Not many students get to say they built the Mars Rover over the summer, but that’s exactly the project Electronics and Computer Systems Engineering graduate James Barrett dived into last November and completed throughout his Honours year.

Man sits holding probes to a Mars Rover vehicle

For James, it all started with tinkering in the garage. “Hardware is so interesting because it’s such an enigma how it all works—the complexity of it drew me in.” As a Wellington local, studying for a Bachelor of Engineering with Honours at Victoria University of Wellington was a natural choice for James, allowing him to combine his love of problem solving and the sciences. “I’ve been able to explore my interests, as well as gain skills that I can apply to solve problems that are relevant to a lot of industries right now.”

In the midst of the tech explosion, project areas as diverse as spacecraft, educational tools, and computer vision are some of the plethora of options available for exploration. James was lucky enough to find a project that united all three. “As courses become more project-oriented throughout your degree, you start to explore in the areas that play well to your strengths. NASA released an open source model for the Mars Rover online, and my supervisor (Associate Professor Will Browne) suggested this would be a great platform for exploring computer vision—and also one that stimulates interest as an educational tool.”

James’ build started with the shell and components of the Rover, which he finished as part of his summer scholarship. He continued with the project during his Honours year, moving past the original NASA guidelines to install extra features. “I added in a means of controlling it via Xbox controller, which I thought was pretty fun! And also a big screen on the back, so that children can see information in a visually appealing way. Where the Rover’s at now, it can perform object detection, it can map out its environment, and it can also identify types of fruit.”

James and Will came up with fruit picking as a unique application for the Rover. “It’s so topical in New Zealand and there’s a lot of money thrown at it. It’s a potential solution for lack of workers in rural areas—and it’s also an interesting aspect that kids can relate to when the Rover is being demonstrated.”

James believes much of the academic value of the project also comes from the Rover’s visual abilities. “It answers questions posed by the computer vision field around computationally restricted algorithms, which basically means that it’s currently hard to carry around big powerful computers on a robot! We need to design algorithms able to perform on smaller computers that can be transported, and optimise them for what the platform can do.”
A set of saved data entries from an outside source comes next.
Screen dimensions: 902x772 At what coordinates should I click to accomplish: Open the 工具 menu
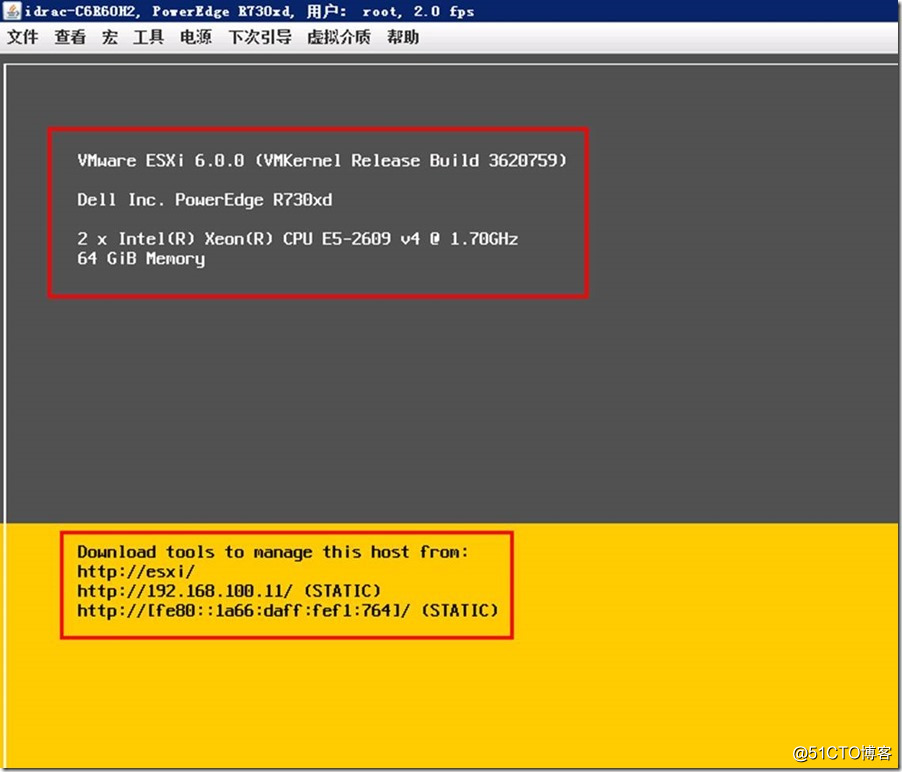click(148, 38)
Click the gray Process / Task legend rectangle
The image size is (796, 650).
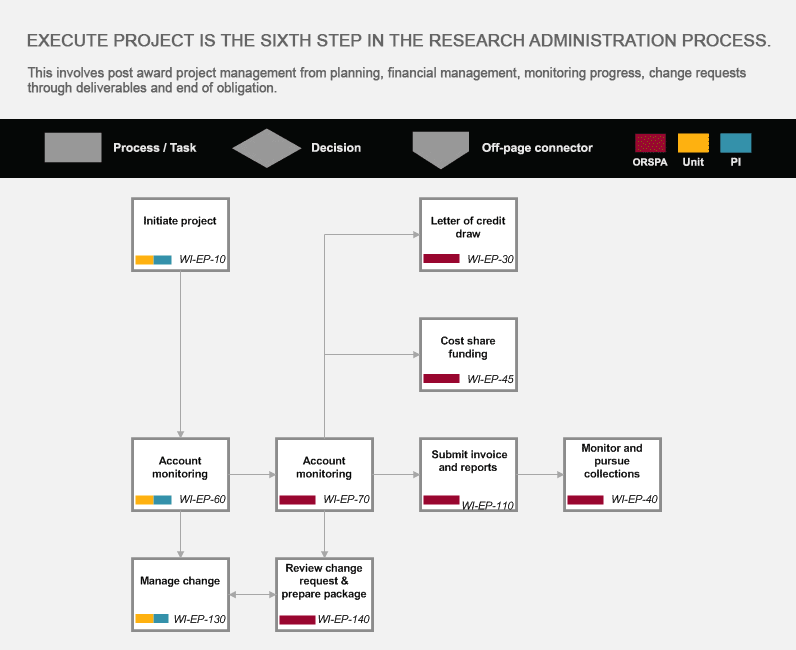[73, 148]
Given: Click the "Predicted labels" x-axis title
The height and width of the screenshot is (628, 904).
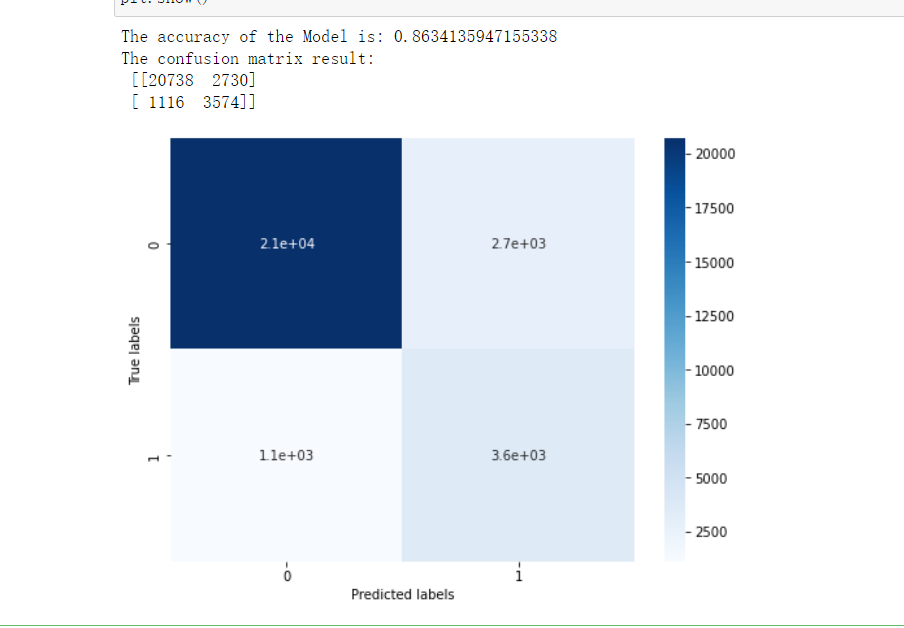Looking at the screenshot, I should coord(402,594).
While research in the object detection field continues, the Mars Rover is enjoying an alternate existence as an outreach tool. James took the Rover to Thorndon School, where it was met with fascination. “The kids were so interested in how it all worked—the hardest part was keeping them from putting their fingers in the electronics. Based on that demonstration, I think it’ll be a really effective tool for our Outreach team.”

With this stage of the Rover build completed, James will hand the project to an up-and-coming Honours student: probably for implementation of a fruit picking manipulator. Meanwhile, he’s beginning a summer internship with Wellington company Tekron. “I think the range of skills required in mechatronics—hardware, software, human considerations—have prepared me really well for complex projects in industry. Developing the learning autonomy that’s required in studying engineering at a high level has been really cool. A huge amount of the general and technical know-how I’ve gained from this project can be applied in my future roles.”